Il raduno “Riviera delle Palme” – V.C. Sambenedettese, 30 e 31 maggio 2026

Le statistiche hanno il pregio di essere precise, ma raramente riescono a raccontare ciò che conta davvero. Dietro le centinaia di iscrizioni del Vespa Raduno Nazionale Riviera delle Palme 2026, organizzato dal Vespa Club Sambenedettese, si nasconde qualcosa che nessun numero può misurare: il piacere semplice e sempre più raro di stare insieme.

Il 30 e 31 maggio 2026, San Benedetto del Tronto è tornata a riempirsi del suono inconfondibile delle Vespa, con equipaggi provenienti da tutta Italia pronti a vivere un fine settimana all’insegna dell’amicizia, della scoperta del territorio e della passione per uno dei simboli più amati del Made in Italy.

Perché, in fondo, il segreto del successo di questo raduno è disarmante nella sua semplicità: offrire agli ospiti la stessa domenica che i sambenedettesi amano vivere nei giorni di festa.

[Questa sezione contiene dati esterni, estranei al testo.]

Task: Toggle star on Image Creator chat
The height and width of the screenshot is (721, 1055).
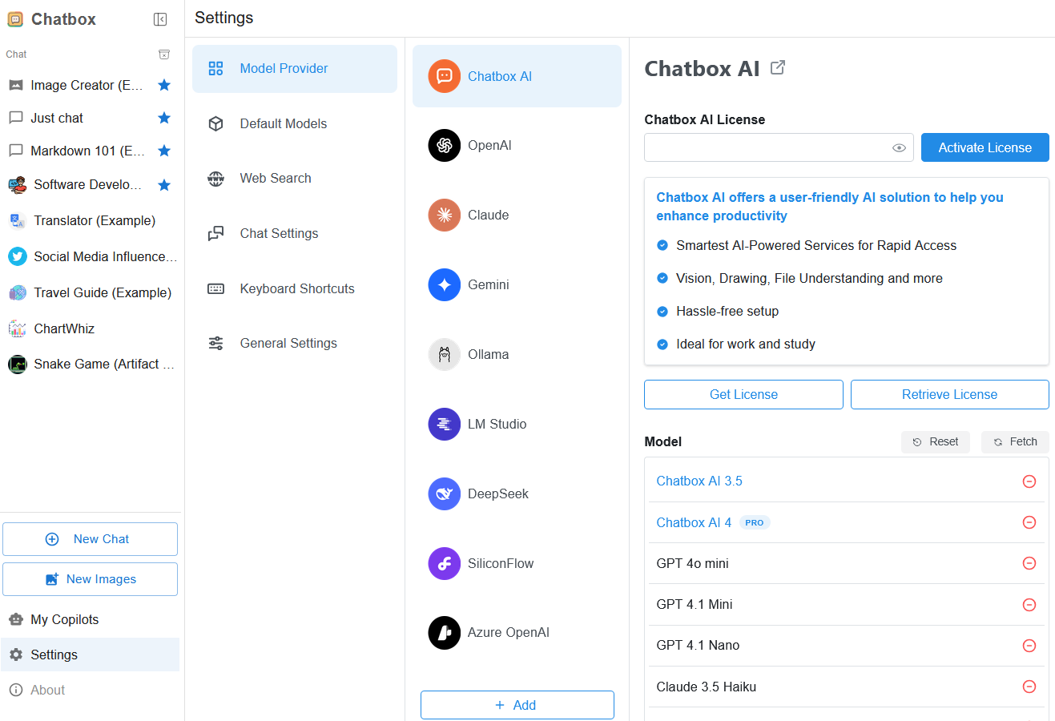Action: (x=164, y=85)
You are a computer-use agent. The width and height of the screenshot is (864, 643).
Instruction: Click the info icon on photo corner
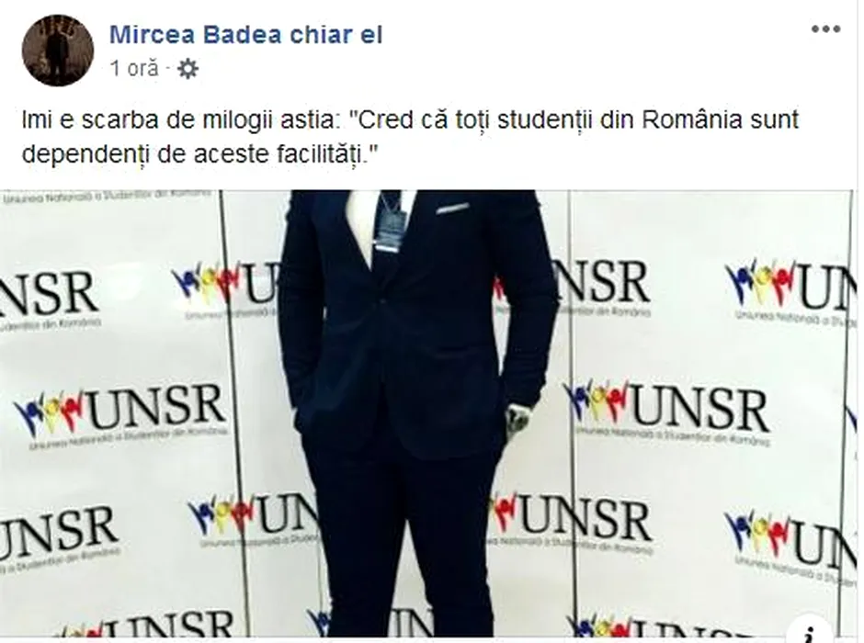click(810, 631)
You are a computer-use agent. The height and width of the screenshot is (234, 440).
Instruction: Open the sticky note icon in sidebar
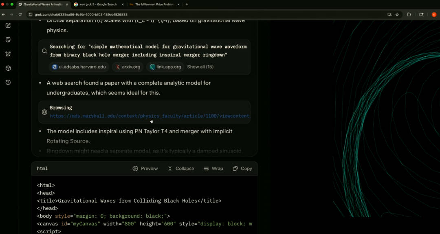8,40
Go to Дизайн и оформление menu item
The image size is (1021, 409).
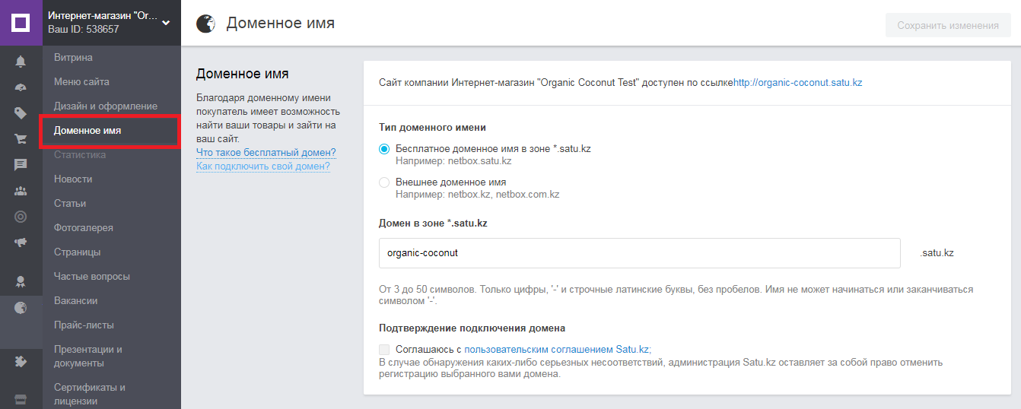pyautogui.click(x=106, y=106)
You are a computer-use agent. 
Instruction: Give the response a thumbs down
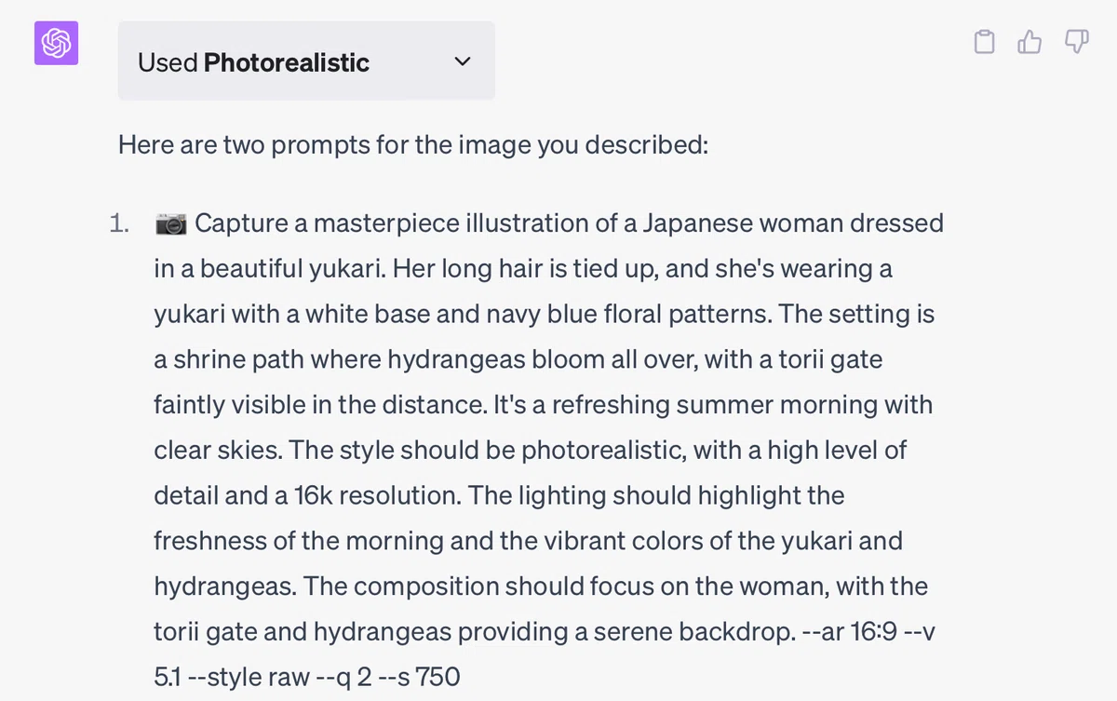point(1076,42)
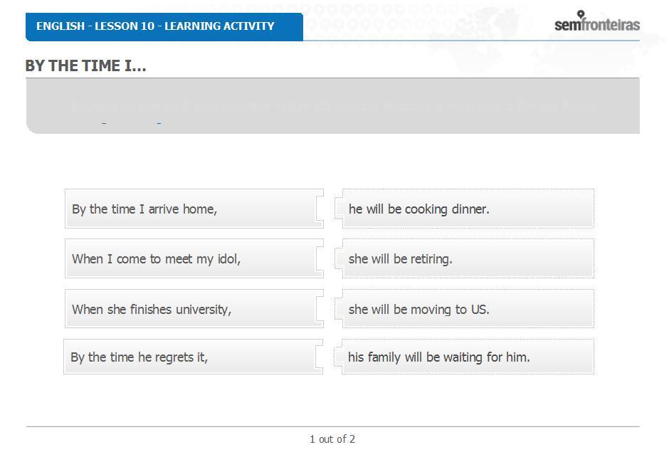Select the 'When I come to meet my idol,' piece
This screenshot has width=669, height=467.
pyautogui.click(x=194, y=258)
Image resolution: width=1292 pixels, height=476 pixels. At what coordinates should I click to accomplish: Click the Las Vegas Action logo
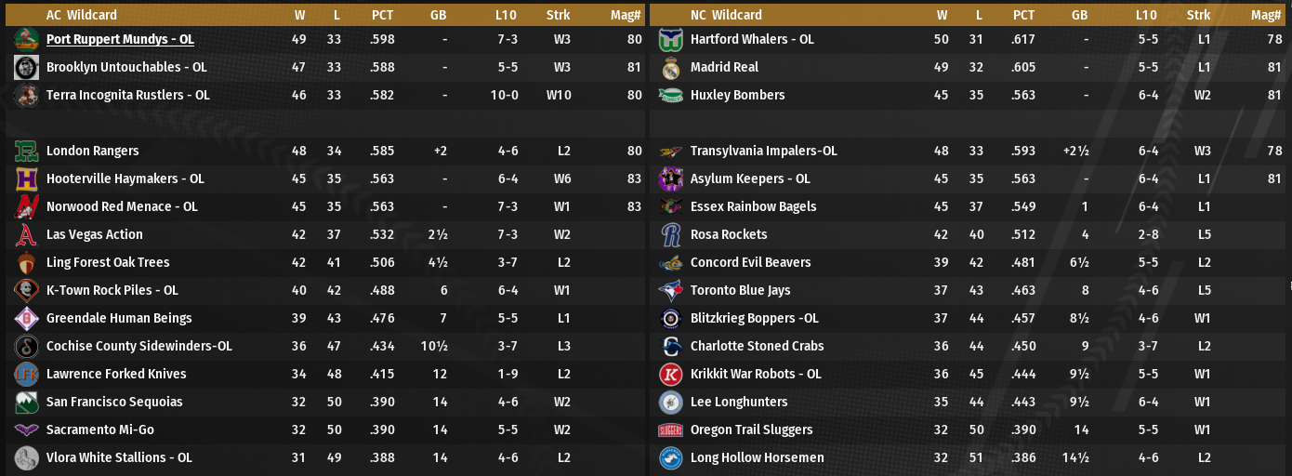26,234
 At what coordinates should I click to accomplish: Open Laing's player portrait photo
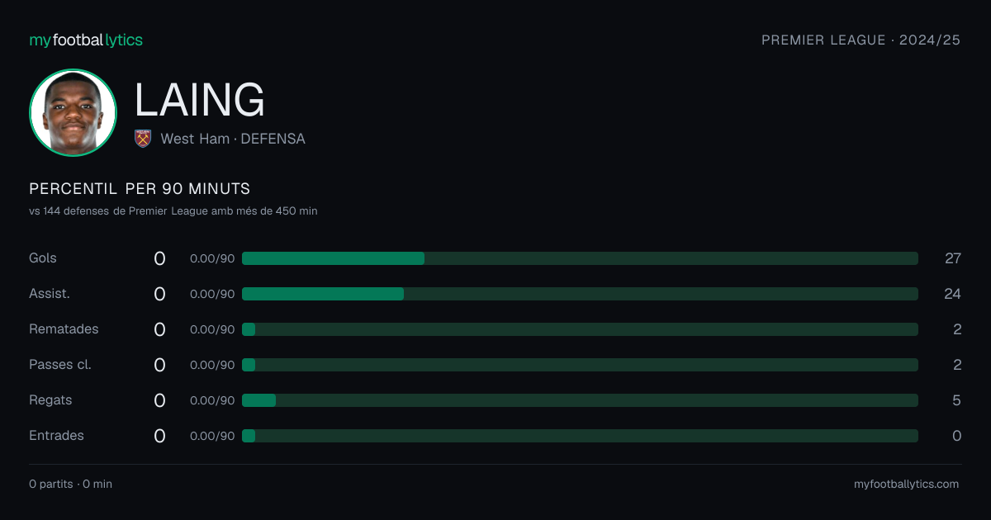click(73, 112)

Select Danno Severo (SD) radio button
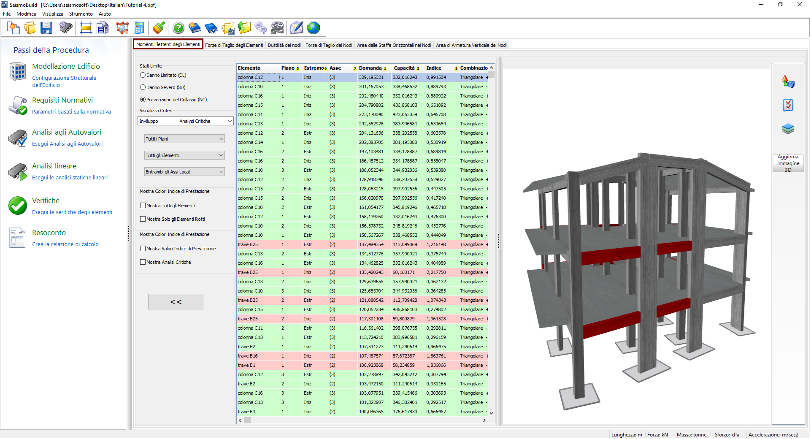[143, 87]
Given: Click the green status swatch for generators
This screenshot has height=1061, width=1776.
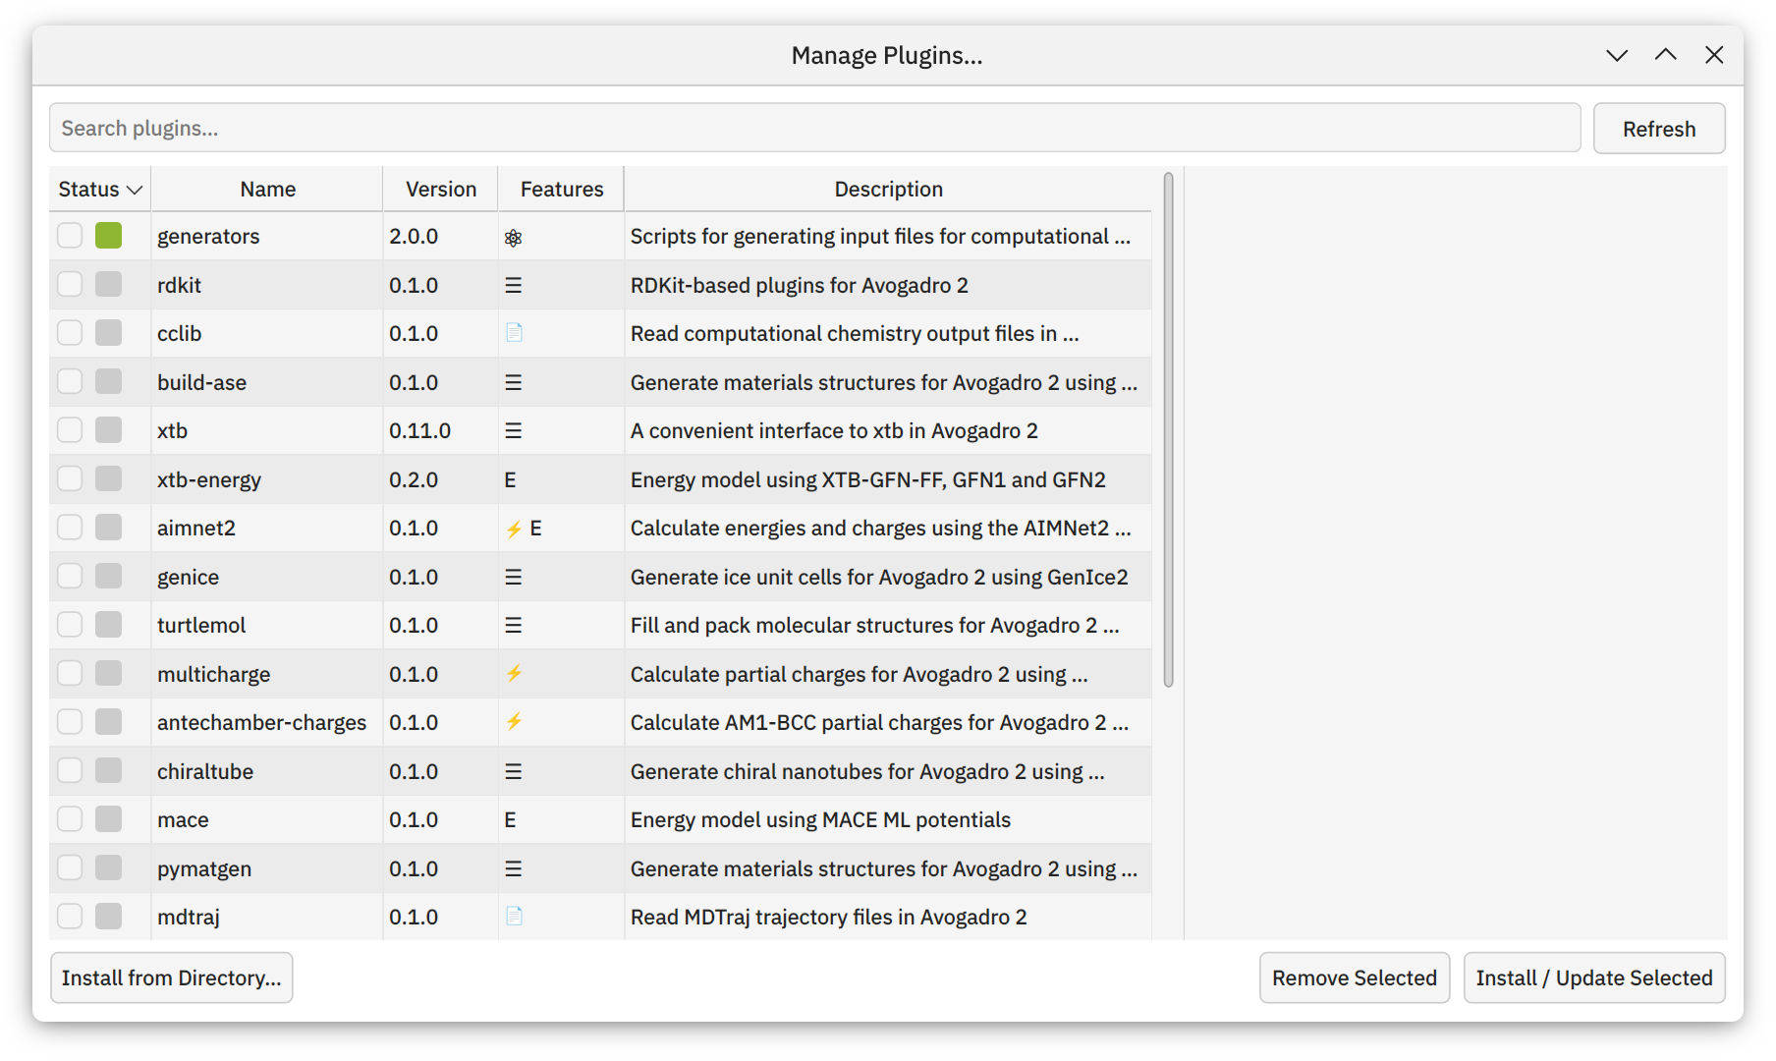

Nessun artificio. Nessuna formula magica. Solo il desiderio di condividere il meglio che la città e il territorio sanno offrire.

Il weekend inizia già dal sabato. L’accoglienza dei partecipanti prende vita tra il villaggio del raduno e i primi incontri, quelli che trasformano perfetti sconosciuti in compagni di viaggio. Poi arriva il giro serale verso Offida, uno dei borghi più belli d’Italia, dove gli ospiti vengono accolti da un aperitivo presso la storica Cantina Ciù Ciù. Un modo elegante e autentico per dare il benvenuto a chi ha percorso centinaia di chilometri per esserci.

La domenica mattina il cuore del raduno torna a battere sul lungomare di San Benedetto del Tronto. Tra registrazioni, saluti e fotografie, le Vespa si preparano a partire. E quando centinaia di scooter colorati iniziano a muoversi insieme, succede qualcosa di curioso: la strada smette di essere soltanto asfalto e diventa racconto.

Il percorso attraversa la celebre Riviera delle Palme, uno dei tratti più suggestivi della costa adriatica, per poi condurre gli equipaggi verso uno dei luoghi più autentici della tradizione marinara sambenedettese: Olio Pesce Fritto, nella zona portuale. Qui il mare non è un panorama, ma un’abitudine quotidiana fatta di profumi, sapori e gesti antichi.

 

Frittura di pesce appena pescato e vino del territorio: a volte la felicità possiede ricette sorprendentemente semplici.

Da lì il viaggio prosegue tra le colline del Piceno, dove il paesaggio cambia lentamente e il blu dell’Adriatico lascia spazio ai filari, ai borghi e alle strade che sembrano disegnate apposta per essere percorse in sella a una Vespa.

Infine si ritorna sul mare. Ad attendere i partecipanti c’è il pranzo conclusivo presso il Grand Hotel Excelsior, affacciato sul lungomare di San Benedetto del Tronto, dove la tradizione gastronomica locale incontra l’ospitalità della Riviera delle Palme.

In fondo, il Vespa Raduno Nazionale Riviera delle Palme racconta una verità semplice: i viaggi più belli non sono necessariamente quelli più lontani, ma quelli condivisi con le persone giuste.

Dietro un evento di questa portata si nasconde un lavoro immenso. Volontari, sponsor e organizzatori dedicano mesi di impegno affinché ogni dettaglio funzioni alla perfezione. In tempi in cui organizzare eventi è sempre più complesso, riuscire a offrire un’esperienza di qualità mantenendo vivo lo spirito dell’accoglienza rappresenta già di per sé un piccolo successo.

Eppure, la ricompensa più grande non si trova nelle classifiche o nei record di partecipazione. Si trova nei sorrisi a fine giornata, nelle strette di mano prima della partenza e in quella promessa che ogni vespista conosce bene: “Ci rivediamo al prossimo raduno.”

Perché le Vespa fanno rumore, è vero. Ma il loro dono più prezioso resta il silenzioso talento di creare comunità.

E in un mondo che corre sempre più veloce, ritrovarsi per condividere mare, colline, buon cibo e amicizia assomiglia ancora a una piccola forma di felicità.